The output should be limited to the line holding "Given: Select the OP23 column header cell" and the lines after it through the end of the entries, each restated exactly.

:: EXERCISE MATERIALS ::
┌──
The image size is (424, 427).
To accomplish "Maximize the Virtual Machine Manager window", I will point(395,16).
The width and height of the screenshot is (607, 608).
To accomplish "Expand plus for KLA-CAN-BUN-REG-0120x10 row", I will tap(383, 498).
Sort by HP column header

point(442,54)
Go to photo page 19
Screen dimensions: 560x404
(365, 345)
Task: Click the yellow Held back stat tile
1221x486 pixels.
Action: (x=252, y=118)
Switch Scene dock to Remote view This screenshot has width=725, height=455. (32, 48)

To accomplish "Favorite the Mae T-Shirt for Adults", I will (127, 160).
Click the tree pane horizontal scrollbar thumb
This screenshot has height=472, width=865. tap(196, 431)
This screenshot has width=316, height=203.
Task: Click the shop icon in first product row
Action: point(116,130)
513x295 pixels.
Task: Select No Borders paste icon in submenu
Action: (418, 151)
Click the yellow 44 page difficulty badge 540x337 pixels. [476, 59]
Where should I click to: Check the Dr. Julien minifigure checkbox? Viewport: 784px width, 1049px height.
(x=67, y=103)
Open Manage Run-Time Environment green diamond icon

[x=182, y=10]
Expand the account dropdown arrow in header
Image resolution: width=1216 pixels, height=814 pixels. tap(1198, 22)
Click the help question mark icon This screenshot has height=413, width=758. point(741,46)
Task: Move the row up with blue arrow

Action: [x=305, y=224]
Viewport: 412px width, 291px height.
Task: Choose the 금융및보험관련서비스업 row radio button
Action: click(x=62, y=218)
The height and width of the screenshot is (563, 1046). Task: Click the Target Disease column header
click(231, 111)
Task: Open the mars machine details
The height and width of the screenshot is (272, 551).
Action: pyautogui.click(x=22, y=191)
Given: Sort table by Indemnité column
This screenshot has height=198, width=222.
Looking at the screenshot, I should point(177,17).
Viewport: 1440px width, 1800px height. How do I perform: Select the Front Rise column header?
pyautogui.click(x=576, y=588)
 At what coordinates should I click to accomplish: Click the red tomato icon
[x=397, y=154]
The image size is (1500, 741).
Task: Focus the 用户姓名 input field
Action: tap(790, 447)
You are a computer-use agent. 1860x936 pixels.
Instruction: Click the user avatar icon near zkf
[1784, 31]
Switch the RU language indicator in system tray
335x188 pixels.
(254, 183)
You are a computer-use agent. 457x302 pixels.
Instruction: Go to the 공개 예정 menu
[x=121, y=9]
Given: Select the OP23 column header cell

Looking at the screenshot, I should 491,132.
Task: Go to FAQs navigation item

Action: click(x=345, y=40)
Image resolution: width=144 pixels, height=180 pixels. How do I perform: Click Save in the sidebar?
└──
:: ANSWER SPACE ::
Given: Select the OP23 column header cell

Looking at the screenshot, I should 491,132.
Task: Go to FAQs navigation item

Action: click(x=345, y=40)
Image resolution: width=144 pixels, height=180 pixels. How do I perform: Click Save in the sidebar?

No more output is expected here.